Good News About a Very Bad Cancer

by Mitch Leslie   胡德良

一个胰腺癌肿瘤散到肝脏中(见左图),病人在接受化疗并摄入一种刺激巨噬细胞的抗体之后,肿瘤消失了(见右图)。

 Pancreatic cancer is relentless and typically kills patients within a few months. Now scientists report that a treatment that fires up certain immune cells extends the lives of pancreatic cancer patients by more than 30%. Although the recipients survived for only about an extra 2 months, cancer researchers are enthusiastic about the results.  胰腺癌是无情的,通常几个月之内就能致病人于死地。现在科学家们报道说,一种刺激某类免疫细胞的疗法可以将胰腺癌病人的生命延长30%以上。尽管接受治疗者的生命仅仅延长了大约2个月,但是癌症研究人员仍然对这个效果满怀热情。
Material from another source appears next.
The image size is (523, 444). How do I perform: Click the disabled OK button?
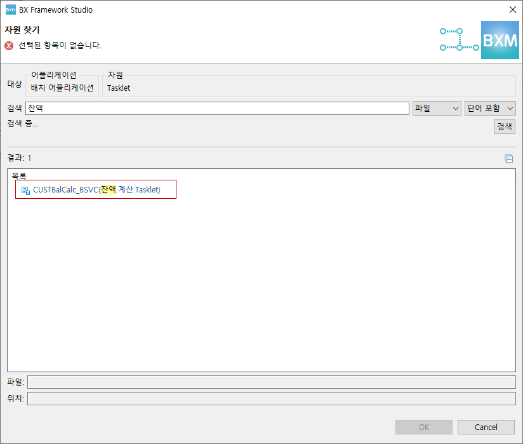(423, 427)
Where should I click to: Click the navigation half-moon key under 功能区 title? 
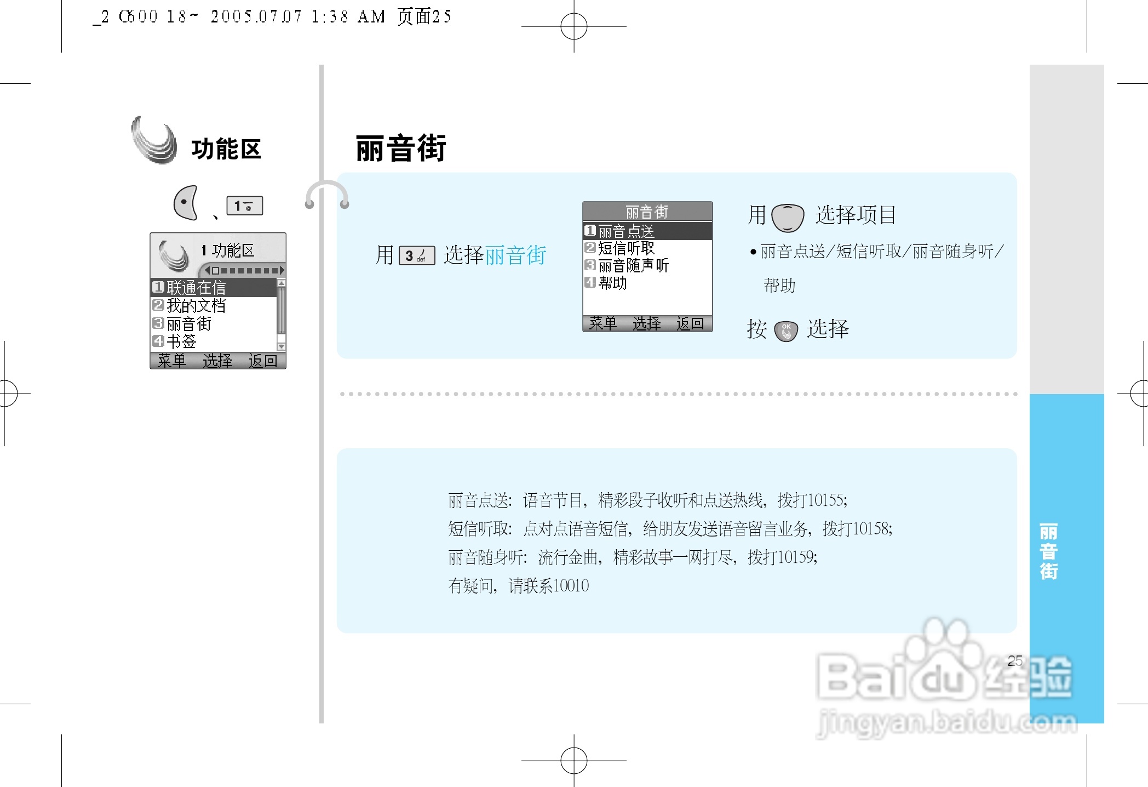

 The statistics on pancreatic cancer are dismal. Only about 5% of patients with pancreatic ductal adenocarcinoma (PDA), the most common form of the disease, are alive 5 years after diagnosis. And the odds of beating pancreatic cancer haven't improved much in the past 35 years, notes surgeon and cancer researcher Jason Fleming of MD Anderson Cancer Center in Houston, Texas. "We are really at square one with survival," he says.  胰腺癌的统计资料是可怕的:只有大约5%的胰腺导管癌(PDA)病人在确诊后能够存活5年时间。PDA是胰腺癌中最常见的一种。德克萨斯州休斯顿市MD安德森癌症中心的外科医生兼癌症研究人员詹森·弗莱明指出:过去的35年中,在对抗胰腺癌方面并没有取得大幅度的进展。“在病人的存活时间问题上,我们真正需要从零开始。”
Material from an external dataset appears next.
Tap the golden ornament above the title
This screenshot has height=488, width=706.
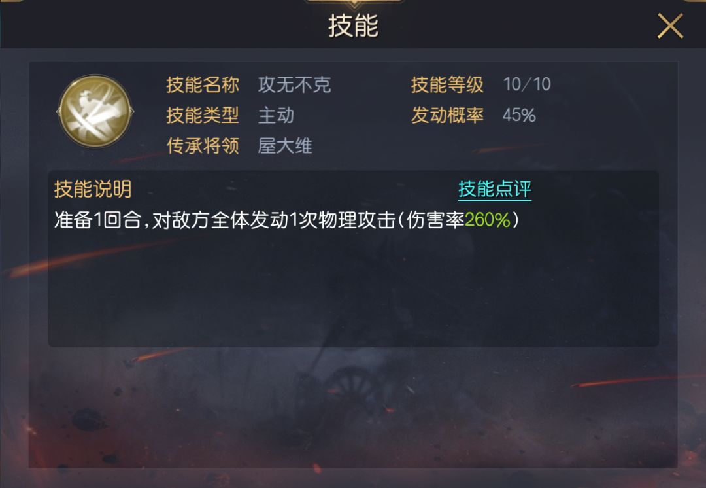tap(354, 4)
 One of pancreatic cancer's dirty tricks involves co-opting white blood cells called leukocytes. Instead of attacking, these turncoats infiltrate the cancer and "essentially wall it off from the antitumor effects of the immune system," says tumor immunologist Robert Vonderheide of the University of Pennsylvania's Abramson Cancer Center. Vonderheide and colleagues wondered whether they could turn the immune system against the cancer by triggering CD40, a receptor protein carried by several kinds of defensive cells. Activating CD40 is usually necessary for immune cells to take on tumors.  胰腺肿瘤一个讨厌的把戏是吸收白细胞(leukocytes)。宾夕法尼亚大学亚伯拉姆森癌症中心的肿瘤免疫学家罗伯特·冯德海德说:这些叛变的细胞并不进行抗击,相反它们渗入到肿瘤中,“从根本上阻挡了免疫系统的抗肿瘤作用。”冯德海德及同事想搞清楚,能否通过启动几种防御性细胞所携带的蛋白受体CD40来使免疫系统对抗这种癌症。为了使免疫细胞对抗肿瘤,通常有必要激活CD40受体。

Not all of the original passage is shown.